Like many other English girls did in the circumstances, Bess Crawford signs up to go overseas as a nurse during the Great War. While Bess is tending to the wounded, a dying young man asks her to deliver a strange message to his brother: “Tell Jonathan that I lied. I did it for Mother’s sake. But it has to be set right.” Later, when her hospital ship is sunk and she’s sent home with a broken arm, Bess resolves to find this Jonathan and deliver the message. However, when Jonathan and his family act like they don’t know what the message means, Bess decides that it’s her duty to investigate and “set right” what Jonathan’s family is trying to cover up.
Overall, not a bad book. Bess Crawford is (much to my surprise and delight) a likeable narrator. She’s sympathetic and caring and paints a vivid picture of the cold English countryside during WWI. While the book takes a while to really pick up, the final chapters were filled with so much action that I couldn’t put the book down until it was finished.

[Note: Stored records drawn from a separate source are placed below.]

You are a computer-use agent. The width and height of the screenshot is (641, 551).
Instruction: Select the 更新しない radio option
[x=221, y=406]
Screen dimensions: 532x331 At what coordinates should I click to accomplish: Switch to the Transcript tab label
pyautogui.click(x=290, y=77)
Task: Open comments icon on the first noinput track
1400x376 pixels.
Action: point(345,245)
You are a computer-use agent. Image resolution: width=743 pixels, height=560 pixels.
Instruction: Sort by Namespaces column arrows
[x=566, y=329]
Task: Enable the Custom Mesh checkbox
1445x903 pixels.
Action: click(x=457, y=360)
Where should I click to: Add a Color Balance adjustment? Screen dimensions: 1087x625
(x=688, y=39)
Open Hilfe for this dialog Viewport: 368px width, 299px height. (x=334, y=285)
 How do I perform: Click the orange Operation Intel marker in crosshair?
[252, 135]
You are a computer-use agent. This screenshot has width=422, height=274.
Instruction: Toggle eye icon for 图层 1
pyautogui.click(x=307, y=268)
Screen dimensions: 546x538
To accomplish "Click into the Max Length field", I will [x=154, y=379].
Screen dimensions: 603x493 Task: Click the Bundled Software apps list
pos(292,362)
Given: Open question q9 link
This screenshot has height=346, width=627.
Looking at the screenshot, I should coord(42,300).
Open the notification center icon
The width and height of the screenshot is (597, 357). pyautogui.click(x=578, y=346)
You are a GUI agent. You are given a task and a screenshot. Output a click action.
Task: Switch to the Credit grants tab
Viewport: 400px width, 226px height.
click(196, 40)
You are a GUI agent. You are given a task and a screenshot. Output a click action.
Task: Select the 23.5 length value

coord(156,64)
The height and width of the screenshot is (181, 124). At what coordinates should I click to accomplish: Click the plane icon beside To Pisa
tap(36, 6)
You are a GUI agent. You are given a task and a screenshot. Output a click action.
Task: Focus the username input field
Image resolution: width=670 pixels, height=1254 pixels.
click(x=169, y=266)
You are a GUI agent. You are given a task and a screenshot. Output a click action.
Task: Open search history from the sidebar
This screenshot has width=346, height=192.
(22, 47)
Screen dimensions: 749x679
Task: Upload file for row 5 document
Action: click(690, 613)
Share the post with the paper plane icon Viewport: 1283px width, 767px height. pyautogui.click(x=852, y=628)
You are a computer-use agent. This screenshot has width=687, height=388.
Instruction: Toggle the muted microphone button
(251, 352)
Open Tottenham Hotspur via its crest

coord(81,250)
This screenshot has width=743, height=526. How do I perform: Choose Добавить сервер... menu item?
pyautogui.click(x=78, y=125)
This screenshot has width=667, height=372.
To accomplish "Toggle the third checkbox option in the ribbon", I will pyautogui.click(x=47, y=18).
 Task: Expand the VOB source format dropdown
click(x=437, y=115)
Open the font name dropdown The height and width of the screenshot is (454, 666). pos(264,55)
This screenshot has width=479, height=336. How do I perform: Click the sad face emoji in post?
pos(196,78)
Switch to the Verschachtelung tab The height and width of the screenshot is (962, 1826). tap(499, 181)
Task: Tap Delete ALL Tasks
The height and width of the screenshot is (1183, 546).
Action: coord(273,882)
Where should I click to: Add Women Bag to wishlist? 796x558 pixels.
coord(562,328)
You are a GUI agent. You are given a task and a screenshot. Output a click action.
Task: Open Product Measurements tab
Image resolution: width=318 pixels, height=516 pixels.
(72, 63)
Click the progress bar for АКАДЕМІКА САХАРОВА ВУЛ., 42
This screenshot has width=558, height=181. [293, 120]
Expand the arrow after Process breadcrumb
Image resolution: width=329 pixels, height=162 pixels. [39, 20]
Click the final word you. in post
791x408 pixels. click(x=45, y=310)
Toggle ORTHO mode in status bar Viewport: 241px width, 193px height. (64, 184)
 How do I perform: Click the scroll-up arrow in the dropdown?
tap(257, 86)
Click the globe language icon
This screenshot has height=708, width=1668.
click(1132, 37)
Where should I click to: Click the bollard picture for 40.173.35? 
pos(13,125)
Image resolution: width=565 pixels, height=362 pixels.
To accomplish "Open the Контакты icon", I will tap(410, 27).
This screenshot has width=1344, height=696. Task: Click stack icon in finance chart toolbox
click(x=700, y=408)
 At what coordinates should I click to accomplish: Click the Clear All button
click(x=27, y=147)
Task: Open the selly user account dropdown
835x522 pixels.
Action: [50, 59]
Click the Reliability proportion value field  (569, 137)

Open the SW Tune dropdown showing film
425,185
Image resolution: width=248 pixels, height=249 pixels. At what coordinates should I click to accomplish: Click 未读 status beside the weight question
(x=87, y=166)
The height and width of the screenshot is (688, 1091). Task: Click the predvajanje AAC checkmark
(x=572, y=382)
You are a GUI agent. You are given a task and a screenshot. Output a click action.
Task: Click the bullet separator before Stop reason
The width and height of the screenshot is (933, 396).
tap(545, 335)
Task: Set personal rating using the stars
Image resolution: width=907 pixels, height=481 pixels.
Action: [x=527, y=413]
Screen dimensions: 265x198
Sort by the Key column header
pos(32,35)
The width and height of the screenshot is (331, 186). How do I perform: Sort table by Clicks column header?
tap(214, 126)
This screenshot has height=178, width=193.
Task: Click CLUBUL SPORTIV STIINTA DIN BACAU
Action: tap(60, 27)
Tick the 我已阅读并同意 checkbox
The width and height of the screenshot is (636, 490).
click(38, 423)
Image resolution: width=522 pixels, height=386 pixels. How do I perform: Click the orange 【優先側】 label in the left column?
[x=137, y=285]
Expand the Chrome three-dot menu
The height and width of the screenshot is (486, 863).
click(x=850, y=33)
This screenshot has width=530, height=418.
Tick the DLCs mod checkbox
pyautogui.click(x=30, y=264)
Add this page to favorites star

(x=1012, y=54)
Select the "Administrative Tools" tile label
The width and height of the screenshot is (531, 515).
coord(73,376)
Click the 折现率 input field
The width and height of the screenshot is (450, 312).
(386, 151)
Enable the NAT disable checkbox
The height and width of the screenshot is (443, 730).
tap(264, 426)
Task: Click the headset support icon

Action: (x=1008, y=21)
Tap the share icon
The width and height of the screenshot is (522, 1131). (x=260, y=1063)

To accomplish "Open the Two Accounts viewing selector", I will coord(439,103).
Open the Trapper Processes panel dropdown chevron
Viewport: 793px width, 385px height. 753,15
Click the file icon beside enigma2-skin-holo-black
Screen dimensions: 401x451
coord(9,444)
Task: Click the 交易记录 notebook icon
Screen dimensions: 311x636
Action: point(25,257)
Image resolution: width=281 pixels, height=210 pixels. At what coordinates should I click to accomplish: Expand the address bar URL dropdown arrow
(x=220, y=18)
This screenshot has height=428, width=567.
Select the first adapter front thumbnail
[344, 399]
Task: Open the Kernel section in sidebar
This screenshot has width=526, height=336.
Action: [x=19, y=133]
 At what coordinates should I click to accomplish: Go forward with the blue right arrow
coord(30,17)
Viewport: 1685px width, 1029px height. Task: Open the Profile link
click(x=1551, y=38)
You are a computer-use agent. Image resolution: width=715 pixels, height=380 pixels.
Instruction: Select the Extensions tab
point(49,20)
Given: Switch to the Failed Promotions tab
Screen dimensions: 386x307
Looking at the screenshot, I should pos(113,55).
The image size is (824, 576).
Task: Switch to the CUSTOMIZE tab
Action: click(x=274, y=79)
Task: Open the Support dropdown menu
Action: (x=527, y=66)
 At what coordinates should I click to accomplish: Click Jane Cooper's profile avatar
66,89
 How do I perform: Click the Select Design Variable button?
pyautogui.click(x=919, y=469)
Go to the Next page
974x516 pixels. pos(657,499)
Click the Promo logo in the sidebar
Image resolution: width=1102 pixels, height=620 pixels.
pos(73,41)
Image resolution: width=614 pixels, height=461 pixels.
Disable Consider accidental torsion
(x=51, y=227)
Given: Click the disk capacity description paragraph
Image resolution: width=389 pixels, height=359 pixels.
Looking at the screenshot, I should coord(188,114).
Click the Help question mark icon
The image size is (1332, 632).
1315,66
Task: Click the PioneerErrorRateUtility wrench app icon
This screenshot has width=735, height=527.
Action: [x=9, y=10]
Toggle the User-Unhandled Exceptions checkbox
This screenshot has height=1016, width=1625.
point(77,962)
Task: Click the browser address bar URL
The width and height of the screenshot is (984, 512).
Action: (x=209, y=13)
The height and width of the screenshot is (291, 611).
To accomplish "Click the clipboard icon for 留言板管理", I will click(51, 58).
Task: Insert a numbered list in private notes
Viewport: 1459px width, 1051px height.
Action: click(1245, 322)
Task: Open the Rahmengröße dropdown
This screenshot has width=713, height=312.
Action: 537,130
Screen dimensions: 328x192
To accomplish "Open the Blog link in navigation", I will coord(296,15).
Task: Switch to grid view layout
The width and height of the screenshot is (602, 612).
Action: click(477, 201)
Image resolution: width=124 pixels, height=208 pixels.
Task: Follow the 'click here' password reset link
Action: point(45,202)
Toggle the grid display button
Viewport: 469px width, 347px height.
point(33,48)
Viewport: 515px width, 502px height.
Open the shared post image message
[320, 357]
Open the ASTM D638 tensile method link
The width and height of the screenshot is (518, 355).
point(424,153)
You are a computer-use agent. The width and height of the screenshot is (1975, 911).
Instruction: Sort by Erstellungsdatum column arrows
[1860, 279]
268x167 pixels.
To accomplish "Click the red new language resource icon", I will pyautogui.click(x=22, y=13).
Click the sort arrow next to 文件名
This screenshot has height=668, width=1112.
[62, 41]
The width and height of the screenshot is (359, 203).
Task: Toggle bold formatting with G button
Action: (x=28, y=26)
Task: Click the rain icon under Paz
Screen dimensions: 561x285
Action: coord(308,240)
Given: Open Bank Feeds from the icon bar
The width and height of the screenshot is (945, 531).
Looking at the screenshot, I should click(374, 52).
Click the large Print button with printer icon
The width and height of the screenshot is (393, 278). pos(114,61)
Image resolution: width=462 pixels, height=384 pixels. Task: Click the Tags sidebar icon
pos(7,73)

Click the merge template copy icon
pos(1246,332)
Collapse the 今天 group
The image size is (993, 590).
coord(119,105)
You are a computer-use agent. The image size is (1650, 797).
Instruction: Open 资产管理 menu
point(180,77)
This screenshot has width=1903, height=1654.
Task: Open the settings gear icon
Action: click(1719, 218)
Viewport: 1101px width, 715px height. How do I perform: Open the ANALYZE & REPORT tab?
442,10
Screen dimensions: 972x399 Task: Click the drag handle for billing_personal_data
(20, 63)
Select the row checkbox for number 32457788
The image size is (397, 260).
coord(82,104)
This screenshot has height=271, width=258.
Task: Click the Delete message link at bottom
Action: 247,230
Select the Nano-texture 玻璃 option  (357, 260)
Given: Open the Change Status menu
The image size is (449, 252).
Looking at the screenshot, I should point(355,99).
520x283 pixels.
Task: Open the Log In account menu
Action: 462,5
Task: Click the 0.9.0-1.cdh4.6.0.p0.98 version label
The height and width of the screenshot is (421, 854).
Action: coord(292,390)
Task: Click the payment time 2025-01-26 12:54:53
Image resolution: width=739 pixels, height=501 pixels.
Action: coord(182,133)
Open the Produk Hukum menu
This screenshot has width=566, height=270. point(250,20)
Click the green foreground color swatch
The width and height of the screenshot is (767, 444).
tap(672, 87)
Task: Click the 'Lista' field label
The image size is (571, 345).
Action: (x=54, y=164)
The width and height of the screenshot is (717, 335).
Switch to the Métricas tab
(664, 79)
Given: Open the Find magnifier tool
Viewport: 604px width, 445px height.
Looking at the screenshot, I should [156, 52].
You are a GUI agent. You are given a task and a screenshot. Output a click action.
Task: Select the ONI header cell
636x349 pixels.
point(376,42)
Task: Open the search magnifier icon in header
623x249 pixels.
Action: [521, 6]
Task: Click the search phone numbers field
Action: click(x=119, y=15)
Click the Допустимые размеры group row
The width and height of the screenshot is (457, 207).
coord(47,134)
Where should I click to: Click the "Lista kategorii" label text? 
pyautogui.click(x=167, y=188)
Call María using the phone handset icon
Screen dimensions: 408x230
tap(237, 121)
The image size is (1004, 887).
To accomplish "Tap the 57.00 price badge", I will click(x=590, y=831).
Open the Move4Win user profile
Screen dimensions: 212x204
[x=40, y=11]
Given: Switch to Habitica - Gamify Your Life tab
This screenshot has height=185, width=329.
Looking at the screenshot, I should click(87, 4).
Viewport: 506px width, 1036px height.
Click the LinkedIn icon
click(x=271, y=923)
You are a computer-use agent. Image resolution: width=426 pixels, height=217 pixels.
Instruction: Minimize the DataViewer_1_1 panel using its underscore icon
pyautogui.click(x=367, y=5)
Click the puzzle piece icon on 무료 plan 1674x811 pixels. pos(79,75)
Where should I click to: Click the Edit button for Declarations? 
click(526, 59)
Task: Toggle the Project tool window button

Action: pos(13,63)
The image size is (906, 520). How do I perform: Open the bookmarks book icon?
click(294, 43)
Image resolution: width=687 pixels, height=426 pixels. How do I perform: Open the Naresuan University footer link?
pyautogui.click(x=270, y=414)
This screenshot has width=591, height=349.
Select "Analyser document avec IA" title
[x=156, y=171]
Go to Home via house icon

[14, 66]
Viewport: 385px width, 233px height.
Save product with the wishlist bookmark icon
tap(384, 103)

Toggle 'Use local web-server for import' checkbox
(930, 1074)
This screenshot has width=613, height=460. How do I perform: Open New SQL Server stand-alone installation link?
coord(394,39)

While it was an enjoyable read, there were several things that kept bothering me. I was surprised to find out that the author (authors, in fact, writing under a nom de plume) has written several other books before this one. The writing felt rough and unpolished, especially the dialogue, since most of the times it consisted of characters spouting random pieces of information at Bess, followed by an unrelated question, followed by some other random information that Bess had to recall thirty pages later to advance the plot. Most of said plot is also very transparent. It becomes clear right away (even before you find out who was murdered and how and when) that you only have two or three possible suspects, and then it’s just a matter of following Bess along in her motorcar ride through Kent (and the occasional train to London) until she puzzles it out.
It’s not a bad ride, though, especially for fans of historical mysteries who prefer intriguing characters over fingerprint analysis.